Canada-EU's joint statement on Hong Kong is just another trap
Huang Jiyuan

Editor's note: Huang Jiyuan is an opinion editor with CGTN Digital. The article reflects the author's opinion, and not necessarily the views of CGTN.

On August 17, Canada and EU released a joint statement on the recent development in Hong Kong. The statement, though bland in its wording, is quite devious in its meaning.

Previously, the West was dominated by UK and U.S. politicians' raucous denunciation of the Chinese government and Hong Kong Special Administrative Region's (HKSAR) authority. In the UK, the last colonial governor of Hong Kong, Chris Patten, came out of retirement to voice his support for Hong Kong protesters. Former foreign secretary Jeremy Hunt called for sanctions against the Chinese government. And the chair of the Commons Foreign Affairs Committee in UK Parliament, Tom Tugendhat, even wanted to give British nationality to Hong Kong residents.

The same happened within the U.S. State Department, when the spokeswoman called China a "thuggish regime." Senator Marco Rubio accused China of using "organized crime groups to attack protesters." And Speaker of the House Nancy Pelosi labelled Hong Kong police enforcement of the law as "police violence." For the past several months, the West's political messages were filled by these comments and accusations.

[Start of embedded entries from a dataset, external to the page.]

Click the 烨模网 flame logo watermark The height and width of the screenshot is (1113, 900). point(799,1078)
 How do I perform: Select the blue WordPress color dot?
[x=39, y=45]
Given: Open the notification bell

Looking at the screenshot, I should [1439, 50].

The Canada-EU statement has chosen a different approach. On the surface, it looks like an innocent appeal for a peaceful resolution and an urge for reconciliation by calling for rejection of violence, de-escalation, and "inclusive dialogue." And the soundbite does echo what Chief Executive Carrie Lam of the HKSAR has publicly said multiple times in her press conferences that she condemns violence and is open to talks with student leaders. For the eyes of many, this statement might just eerily look like a tacit support for the HKSAR authority and Chinese central government.

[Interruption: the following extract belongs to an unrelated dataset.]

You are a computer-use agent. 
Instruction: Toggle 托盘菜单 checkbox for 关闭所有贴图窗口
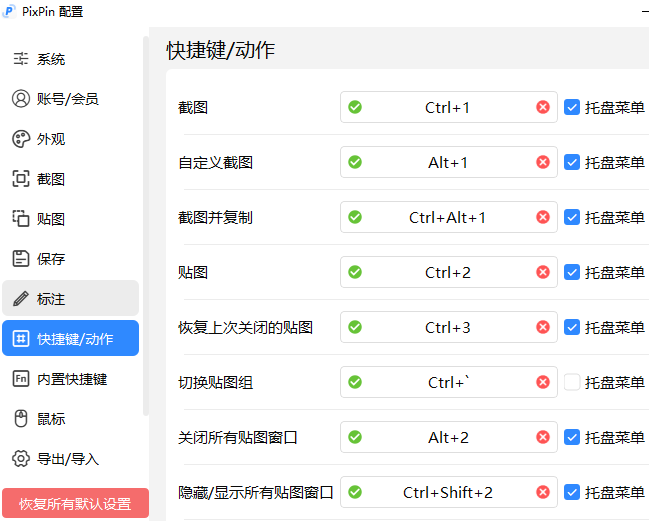[572, 437]
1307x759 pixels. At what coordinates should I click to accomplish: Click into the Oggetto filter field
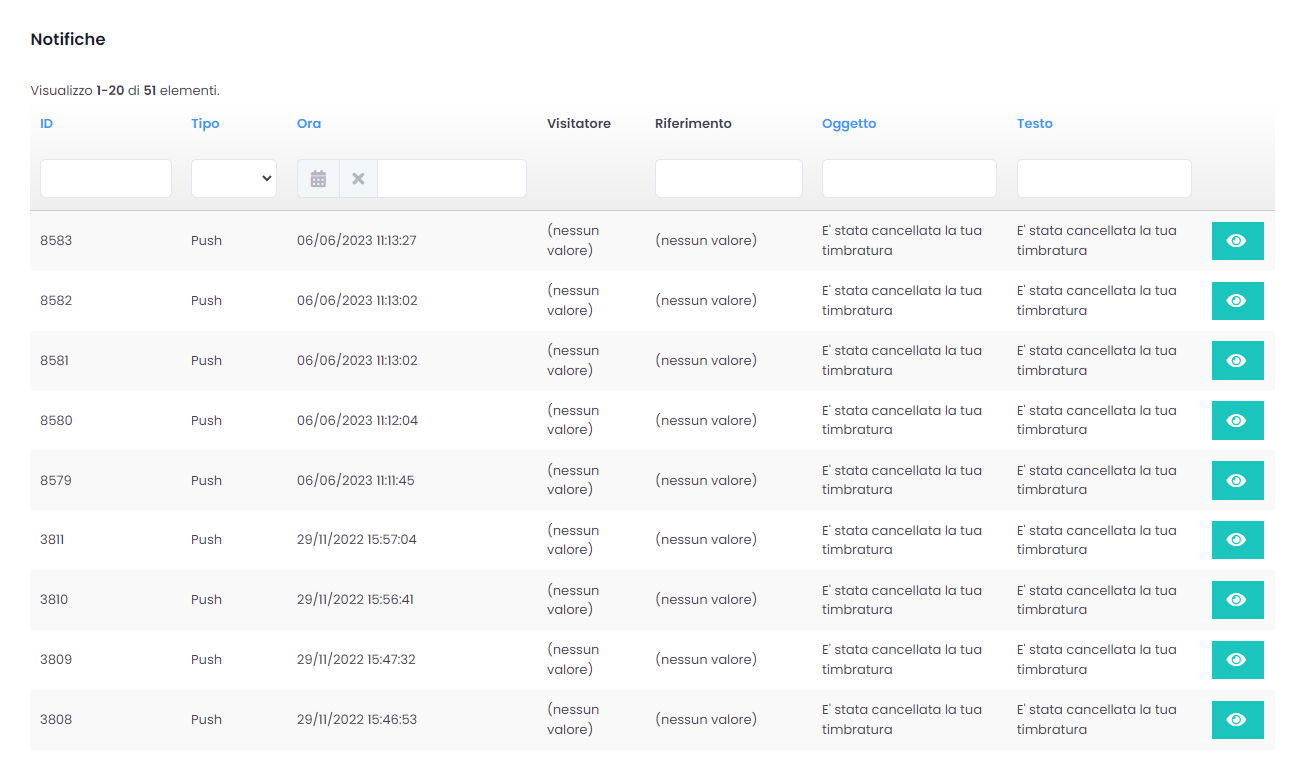tap(909, 179)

A group of protesters blocks one of the busiest tourist district in Hong Kong. /VCG Photo

A group of protesters blocks one of the busiest tourist district in Hong Kong. /VCG Photo

However, the statement is, in fact, another form of inherent endorsement of the protesters' actions in the past few weeks. A summary of what the protesters have done would show that their moves have gone beyond reasonable: They've desecrated the symbol of the country by taking down China's national flag, throwing it into the sea, and tarnished the national emblem; They've halted the operation of the city by blocking people from reaching their workplaces and occupying the airport; They've assaulted the police, harassed innocent travelers, and tied up and beaten a reporter whose only job was to report the situation on the ground. These actions have far exceeded what normal protests entails, nor do they fit the description of "peaceful assembly." These "unacceptable violent incidents," as the joint statement put, have already become a norm of the protest.

Holding an "inclusive dialogue" that involves "all key stakeholders" is to engage in dialogue with perpetrators of these actions. And to engage in a dialogue with them is to show the world that the government bows to acts of extreme violence and acknowledge the legitimacy of these heinousness. To have done so is not just a betrayal of moral principles, but also a betrayal of the hundreds of thousands of men and women who've taken to the streets in the last couple of days to voice their support for the Hong Kong police and those who've been assaulted personally just because they denounced the violence on social media.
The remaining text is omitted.